FIG. 6 is a cross-sectional view showing an arrangement of the developing device. In FIG. 6, 6a represents a plurality of toner carrying members which are disposed at a predetermined interval, each of which is constructed by a wire made of stainless steel or the like. The toner carrying member 6a is bent to form a rectangular configuration, both ends of which are rotatably supported by a developing pad 6b. The toner carrying member 6a is for blocking a toner 6c within the developing device 6 and further for conveying the toner 6c onto a supply roller 6d. This supply roller 6d is at its both ends supported rotatably by the developing pad 6b so as to supply the toner 6c, carried by the toner carrying members 6a, onto a surface of a developing roller 6e. This supply roller 6d is constructed with a conductive layer such as an urethane being formed on the outer circumference of a base made of a metal such as stainless steel. Similarly, the developing roller 6e is constructed with a conductive layer such as a silicon and an urethane being formed on the outer circumference of a base made of a metal such as stainless steel, and both the ends of the developing roller 6e are rotatably supported by the developing pad 6b. A toner restricting blade 6f, being made of a conductive member such as a silicon and an urethane, gives charges to the toner 6c from the supply roller 6d and forms a thin film of the toner 6c on the developing roller 6e. The developing roller 6e comes into contact with the photosensitive device 1 so as to form on the photosensitive device 1 a toner image corresponding to a previously formed electrostatic latent image. In FIG. 6, 6g designates a sensor for sensing the remaining amount of the toner 6c within the developing device 6 to generate a signal indicative of the necessity of exchange of the developing device 6.

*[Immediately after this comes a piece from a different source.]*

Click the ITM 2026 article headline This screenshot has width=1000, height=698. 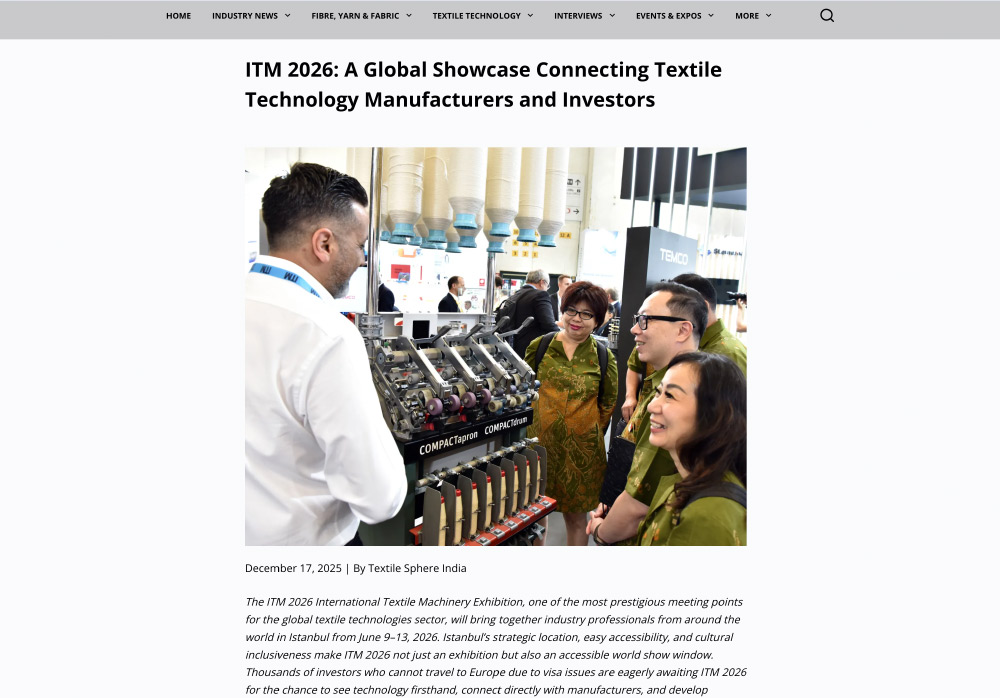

Returning back to FIG. 4, each developing device 6 encases the corresponding toner 6c, and for selection of color, one of cams 15B, 15Y, 15M and 15C is rotated in accordance with a color selection signal from a host computer or the like so as to bring the corresponding developing device 6 into contact with the photosensitive device 1. Each of the cams 15B, 15Y, 15M and 15C is at its both ends supported rotatably by the apparatus body. The non-selected remaining developing devices 6 takes the separated state from the photosensitive device 1.

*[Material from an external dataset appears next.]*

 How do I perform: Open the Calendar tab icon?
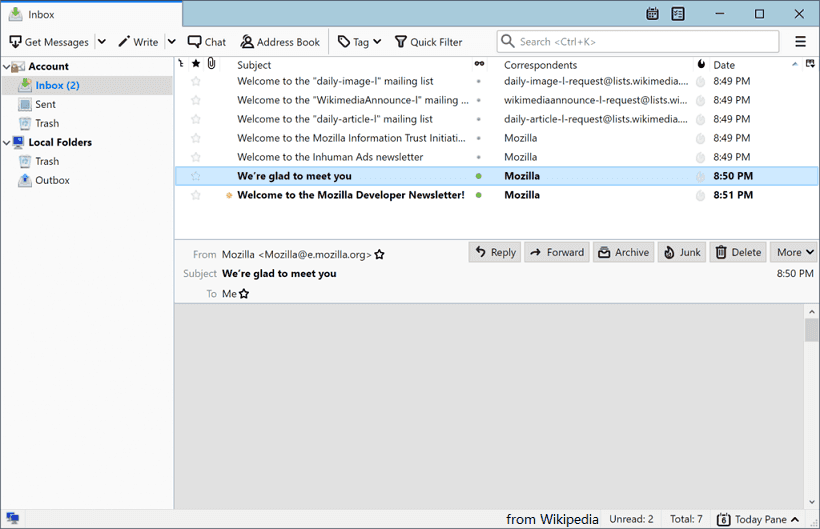click(x=652, y=14)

FIG. 7 is a perspective view showing the intermediate transfer unit 7. In FIG. 7, the intermediate transfer unit 7 comprises a jointless loop-belt-like intermediate transfer device 16, three intermediate transfer device conveying rollers 17, 18, 19 for supporting the intermediate transfer device 16 and for rotating it in a direction indicated by an arrow B, and an intermediate transfer roller 20 (see FIG. 4) for transferring a toner image on the photosensitive device 1 onto the intermediate transfer device 16. The intermediate transfer roller 20 is disposed to be in opposed relation to the photosensitive device 1 so that the intermediate transfer device 16 is interposed therebetween. As illustrated in FIG. 5, a gear 18g provided at one end of the conveying roller 18 is arranged to be engaged with a motor shaft gear 42i of the drive motor 42b. In FIG. 7, 21 denotes a reference sensor for detecting a reference position of the intermediate transfer device 16. The reference position thereof can be detected on the basis of a reference mark such as a slit 16a formed at an end portion of the intermediate transfer device 16.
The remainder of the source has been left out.